Erstmals mehr Katholiken als Protestanten in Nordirland

45,7 Prozent katholisch

In Nordirland leben erstmals seit 100 Jahren mehr Katholiken als Protestanten. Laut dem aktuellen Zensus sind 45,7 Prozent der Nordiren katholisch und 43,5 Prozent protestantisch. Das ist eine seit Jahren andauernde Entwicklung.

Blick auf Londonderry mit der St. Eugene's Kathedrale / © Rolf G Wackenberg (shutterstock)
Blick auf Londonderry mit der St. Eugene's Kathedrale / © Rolf G Wackenberg ( shutterstock )

Das berichtet die Zeitung "The Independent" auf Basis der am Donnerstag veröffentlichten Volkszählungsdaten vom März 2021 berichtet.  Irland wurde 1921 nach dem irischen Unabhängigkeitskrieg in die Republik Irland und das von Großbritannien regierte Nordirland geteilt.

St-Patrick-Kathedrale in Armagh, Nordirland / © Flying jacket (Wikimedia Commons/gemeinfrei)

Die Volkszählung von 2011 verzeichnete noch 48 Prozent der Nordiren als protestantisch, was bereits fünf Prozentpunkte weniger als 2001 waren. Aktuell gehören 1,5 Prozent der Bevölkerung demnach anderen nichtchristlichen Religionen an. Als keiner Religion zugehörig bezeichneten sich 9,3 Prozent der Bürger, 5,6 Prozent mehr als 2011.

Die Zahlen zu Religion und nationaler Identität sind Teil der zweiten Datenrunde, die aus der Volkszählung 2021 veröffentlicht wird. Laut den im Mai herausgegebenen Daten hat Nordirland eine Rekordbevölkerung von mehr als 1,9 Millionen Bürgern.

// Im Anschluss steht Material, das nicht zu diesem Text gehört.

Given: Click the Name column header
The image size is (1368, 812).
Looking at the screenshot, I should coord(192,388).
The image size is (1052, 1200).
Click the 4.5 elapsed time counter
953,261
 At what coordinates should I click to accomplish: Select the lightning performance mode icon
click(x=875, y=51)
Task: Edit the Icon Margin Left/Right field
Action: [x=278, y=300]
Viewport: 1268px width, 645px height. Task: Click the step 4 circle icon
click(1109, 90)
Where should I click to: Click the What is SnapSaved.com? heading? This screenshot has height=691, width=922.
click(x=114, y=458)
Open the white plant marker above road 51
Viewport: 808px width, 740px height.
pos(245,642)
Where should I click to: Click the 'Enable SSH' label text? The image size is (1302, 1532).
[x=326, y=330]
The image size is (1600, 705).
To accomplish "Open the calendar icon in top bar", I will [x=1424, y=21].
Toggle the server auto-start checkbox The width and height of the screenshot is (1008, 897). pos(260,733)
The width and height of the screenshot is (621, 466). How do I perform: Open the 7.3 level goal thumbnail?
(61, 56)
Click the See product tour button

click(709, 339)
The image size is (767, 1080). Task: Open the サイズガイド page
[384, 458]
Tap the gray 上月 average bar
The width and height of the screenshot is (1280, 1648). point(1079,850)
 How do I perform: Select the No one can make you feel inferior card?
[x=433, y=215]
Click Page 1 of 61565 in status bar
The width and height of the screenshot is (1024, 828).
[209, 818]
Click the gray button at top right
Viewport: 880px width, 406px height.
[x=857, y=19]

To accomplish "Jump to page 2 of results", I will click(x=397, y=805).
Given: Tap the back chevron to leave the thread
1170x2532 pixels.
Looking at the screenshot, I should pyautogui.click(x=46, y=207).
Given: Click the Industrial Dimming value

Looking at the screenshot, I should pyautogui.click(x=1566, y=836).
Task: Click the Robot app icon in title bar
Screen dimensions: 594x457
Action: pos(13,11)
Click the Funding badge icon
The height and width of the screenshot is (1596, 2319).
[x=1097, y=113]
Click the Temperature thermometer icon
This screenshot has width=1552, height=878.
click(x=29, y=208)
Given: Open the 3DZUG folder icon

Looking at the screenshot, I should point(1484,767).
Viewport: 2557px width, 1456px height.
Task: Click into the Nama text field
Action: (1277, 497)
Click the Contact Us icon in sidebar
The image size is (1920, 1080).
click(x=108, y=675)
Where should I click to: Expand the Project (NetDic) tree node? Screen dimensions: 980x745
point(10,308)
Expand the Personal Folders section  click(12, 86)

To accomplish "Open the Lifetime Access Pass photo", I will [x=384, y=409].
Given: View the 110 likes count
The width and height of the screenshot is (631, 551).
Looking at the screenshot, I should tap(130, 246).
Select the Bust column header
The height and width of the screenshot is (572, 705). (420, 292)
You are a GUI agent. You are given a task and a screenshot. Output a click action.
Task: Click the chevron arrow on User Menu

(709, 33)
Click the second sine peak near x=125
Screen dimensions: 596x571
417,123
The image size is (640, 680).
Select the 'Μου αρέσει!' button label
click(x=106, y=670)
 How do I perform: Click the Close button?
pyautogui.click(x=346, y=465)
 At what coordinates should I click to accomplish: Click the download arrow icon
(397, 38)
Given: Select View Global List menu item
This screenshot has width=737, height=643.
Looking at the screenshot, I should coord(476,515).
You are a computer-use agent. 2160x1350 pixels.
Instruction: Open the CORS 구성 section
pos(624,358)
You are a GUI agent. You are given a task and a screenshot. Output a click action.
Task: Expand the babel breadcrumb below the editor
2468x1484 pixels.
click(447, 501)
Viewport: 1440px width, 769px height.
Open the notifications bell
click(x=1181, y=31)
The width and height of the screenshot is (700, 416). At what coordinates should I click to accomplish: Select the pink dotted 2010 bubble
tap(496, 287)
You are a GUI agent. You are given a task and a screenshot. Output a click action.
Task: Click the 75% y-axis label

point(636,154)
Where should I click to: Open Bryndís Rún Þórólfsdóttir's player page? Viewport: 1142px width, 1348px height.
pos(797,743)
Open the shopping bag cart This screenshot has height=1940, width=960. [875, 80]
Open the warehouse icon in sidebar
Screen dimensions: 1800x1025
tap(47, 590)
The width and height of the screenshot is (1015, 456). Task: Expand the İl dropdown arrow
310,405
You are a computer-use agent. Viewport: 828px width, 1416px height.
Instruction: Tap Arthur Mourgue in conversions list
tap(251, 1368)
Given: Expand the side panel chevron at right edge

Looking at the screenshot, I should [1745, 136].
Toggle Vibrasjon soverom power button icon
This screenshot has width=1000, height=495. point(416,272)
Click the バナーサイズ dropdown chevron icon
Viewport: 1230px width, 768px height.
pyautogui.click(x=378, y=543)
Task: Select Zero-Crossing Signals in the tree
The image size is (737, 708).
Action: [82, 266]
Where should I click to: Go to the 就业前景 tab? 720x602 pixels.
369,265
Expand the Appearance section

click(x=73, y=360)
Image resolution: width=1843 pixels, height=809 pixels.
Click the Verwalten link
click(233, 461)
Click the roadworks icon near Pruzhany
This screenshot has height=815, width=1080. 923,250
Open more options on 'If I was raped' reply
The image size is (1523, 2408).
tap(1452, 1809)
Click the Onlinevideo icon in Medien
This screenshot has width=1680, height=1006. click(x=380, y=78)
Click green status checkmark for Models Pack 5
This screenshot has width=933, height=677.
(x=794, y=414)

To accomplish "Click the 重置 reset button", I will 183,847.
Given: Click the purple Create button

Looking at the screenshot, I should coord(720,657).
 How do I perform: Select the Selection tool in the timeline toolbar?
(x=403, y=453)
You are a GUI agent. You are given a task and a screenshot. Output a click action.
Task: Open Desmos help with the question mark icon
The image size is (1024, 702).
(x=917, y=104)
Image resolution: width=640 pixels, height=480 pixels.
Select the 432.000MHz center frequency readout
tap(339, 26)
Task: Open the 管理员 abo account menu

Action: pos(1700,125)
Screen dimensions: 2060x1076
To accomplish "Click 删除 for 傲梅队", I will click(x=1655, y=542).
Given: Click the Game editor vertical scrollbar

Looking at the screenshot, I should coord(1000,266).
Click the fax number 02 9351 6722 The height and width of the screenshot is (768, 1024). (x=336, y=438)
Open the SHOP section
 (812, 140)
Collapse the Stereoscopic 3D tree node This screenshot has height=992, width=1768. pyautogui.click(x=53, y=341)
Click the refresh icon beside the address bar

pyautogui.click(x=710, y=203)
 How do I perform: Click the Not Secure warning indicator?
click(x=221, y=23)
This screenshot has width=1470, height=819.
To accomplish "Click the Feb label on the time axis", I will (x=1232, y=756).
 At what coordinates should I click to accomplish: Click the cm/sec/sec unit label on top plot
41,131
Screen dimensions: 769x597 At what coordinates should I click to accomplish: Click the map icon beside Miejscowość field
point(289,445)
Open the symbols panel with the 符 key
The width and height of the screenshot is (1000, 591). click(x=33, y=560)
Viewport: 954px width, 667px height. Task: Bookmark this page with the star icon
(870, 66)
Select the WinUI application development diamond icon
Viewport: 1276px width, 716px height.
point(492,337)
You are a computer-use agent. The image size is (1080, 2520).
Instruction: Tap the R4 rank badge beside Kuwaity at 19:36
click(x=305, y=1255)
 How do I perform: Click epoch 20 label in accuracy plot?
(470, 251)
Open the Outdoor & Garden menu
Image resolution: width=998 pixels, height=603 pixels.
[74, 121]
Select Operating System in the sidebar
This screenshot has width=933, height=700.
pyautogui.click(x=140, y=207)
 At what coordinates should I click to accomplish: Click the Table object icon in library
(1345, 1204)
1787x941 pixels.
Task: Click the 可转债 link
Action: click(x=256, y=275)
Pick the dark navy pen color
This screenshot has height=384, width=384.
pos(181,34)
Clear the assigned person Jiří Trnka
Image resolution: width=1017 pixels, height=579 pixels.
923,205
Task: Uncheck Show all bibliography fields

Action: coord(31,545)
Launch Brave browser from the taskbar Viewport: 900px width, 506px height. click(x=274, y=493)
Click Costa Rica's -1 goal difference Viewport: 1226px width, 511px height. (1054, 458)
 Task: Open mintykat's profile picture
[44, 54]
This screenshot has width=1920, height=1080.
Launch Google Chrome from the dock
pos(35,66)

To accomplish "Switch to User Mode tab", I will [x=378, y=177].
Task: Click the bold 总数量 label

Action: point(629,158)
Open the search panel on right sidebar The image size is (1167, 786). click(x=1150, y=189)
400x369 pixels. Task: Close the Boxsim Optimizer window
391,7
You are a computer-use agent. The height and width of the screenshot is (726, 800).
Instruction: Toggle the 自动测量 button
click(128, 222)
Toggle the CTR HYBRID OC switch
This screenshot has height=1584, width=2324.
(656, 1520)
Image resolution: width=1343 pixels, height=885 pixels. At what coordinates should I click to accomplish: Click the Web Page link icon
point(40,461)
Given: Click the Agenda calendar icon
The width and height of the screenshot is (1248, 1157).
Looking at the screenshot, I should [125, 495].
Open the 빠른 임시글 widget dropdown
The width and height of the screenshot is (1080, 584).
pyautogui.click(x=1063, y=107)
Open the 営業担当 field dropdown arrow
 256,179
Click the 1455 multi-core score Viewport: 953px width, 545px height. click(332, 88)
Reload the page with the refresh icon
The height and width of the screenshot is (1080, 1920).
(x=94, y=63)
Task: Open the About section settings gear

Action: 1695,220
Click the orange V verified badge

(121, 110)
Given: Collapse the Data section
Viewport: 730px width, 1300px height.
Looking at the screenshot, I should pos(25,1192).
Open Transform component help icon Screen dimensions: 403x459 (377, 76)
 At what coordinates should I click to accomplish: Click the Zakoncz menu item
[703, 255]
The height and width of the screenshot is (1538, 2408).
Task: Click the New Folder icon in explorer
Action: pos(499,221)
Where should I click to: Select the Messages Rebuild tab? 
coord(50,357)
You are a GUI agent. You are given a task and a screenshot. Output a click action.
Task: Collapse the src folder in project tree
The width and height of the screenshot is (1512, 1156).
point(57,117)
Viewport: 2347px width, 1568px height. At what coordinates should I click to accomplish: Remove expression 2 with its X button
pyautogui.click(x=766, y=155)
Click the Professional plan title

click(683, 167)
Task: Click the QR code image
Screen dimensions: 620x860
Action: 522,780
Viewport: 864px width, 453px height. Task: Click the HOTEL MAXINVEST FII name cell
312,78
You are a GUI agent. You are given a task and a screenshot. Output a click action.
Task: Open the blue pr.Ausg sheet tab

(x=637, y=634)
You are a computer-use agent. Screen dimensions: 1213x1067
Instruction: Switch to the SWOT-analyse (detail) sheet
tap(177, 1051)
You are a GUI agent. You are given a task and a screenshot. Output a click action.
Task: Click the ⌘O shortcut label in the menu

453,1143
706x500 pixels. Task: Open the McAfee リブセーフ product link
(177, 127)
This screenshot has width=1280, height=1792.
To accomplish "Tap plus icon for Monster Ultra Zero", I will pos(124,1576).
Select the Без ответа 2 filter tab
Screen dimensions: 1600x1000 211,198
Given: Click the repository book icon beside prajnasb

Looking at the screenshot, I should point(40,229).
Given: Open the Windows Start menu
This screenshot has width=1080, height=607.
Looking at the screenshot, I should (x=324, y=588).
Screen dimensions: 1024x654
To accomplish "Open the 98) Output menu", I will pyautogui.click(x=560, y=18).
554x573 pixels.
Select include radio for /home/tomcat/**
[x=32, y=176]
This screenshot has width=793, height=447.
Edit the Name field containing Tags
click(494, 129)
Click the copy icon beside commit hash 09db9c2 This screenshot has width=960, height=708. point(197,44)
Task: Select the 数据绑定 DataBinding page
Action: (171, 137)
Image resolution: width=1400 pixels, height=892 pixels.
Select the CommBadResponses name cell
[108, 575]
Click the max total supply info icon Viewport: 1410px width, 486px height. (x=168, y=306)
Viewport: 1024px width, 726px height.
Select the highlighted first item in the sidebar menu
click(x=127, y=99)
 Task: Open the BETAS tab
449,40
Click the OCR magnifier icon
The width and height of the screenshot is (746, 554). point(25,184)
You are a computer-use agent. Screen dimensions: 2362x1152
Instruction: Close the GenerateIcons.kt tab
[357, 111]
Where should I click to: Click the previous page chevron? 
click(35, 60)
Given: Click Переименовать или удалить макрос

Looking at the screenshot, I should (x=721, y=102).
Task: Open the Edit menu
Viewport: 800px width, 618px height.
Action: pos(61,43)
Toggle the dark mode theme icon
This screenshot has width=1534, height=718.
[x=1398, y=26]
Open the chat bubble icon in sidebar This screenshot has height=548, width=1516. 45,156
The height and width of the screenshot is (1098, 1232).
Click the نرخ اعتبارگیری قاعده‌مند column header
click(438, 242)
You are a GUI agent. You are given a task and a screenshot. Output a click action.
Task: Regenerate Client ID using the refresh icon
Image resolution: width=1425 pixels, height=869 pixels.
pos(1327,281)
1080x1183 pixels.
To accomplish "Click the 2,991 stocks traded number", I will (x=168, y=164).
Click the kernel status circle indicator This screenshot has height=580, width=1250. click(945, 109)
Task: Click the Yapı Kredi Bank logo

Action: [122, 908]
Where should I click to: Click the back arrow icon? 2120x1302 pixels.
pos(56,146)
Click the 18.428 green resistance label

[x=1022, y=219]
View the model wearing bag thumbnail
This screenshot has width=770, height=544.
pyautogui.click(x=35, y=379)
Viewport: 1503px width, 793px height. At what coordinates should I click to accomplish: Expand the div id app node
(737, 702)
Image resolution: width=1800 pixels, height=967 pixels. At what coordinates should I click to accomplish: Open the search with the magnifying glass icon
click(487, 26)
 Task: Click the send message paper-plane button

Weiter gaben 31,9 Prozent der Befragten 2021 an, "nur Briten" zu sein; 8 Prozent bezeichneten sich als "Briten und Nordiren". 29,1 Prozent betrachteten sich demnach als "nur Iren"; als "nur Nordiren" identifizierten sich 19,8 Prozent.

2011 letzte Volkszählung

Bei der Volkszählung 2011, fünf Jahre vor der Brexit-Abstimmung, bezeichneten sich noch 40 Prozent als "rein britisch". 25 Prozent sprachen von einer rein irischen, 21 Prozent von einer ausschließlich nordirischen Identität.

Als Reaktion auf die Ergebnisse forderte der Sinn-Fein-Abgeordnete John Finucane die irische Regierung auf, sich auf die "Möglichkeit eines Einheitsreferendums" vorzubereiten, wie der "Belfast Telegraph" (Donnerstag) berichtet. Die Teilung Irlands sei ein "Fehlschlag", sagte Finucane. Die Ergebnisse der Volkszählung seien "ein weiterer klarer Hinweis darauf, dass auf dieser Insel ein historischer Wandel stattfindet und dass die Vielfalt der Gesellschaft uns alle bereichert".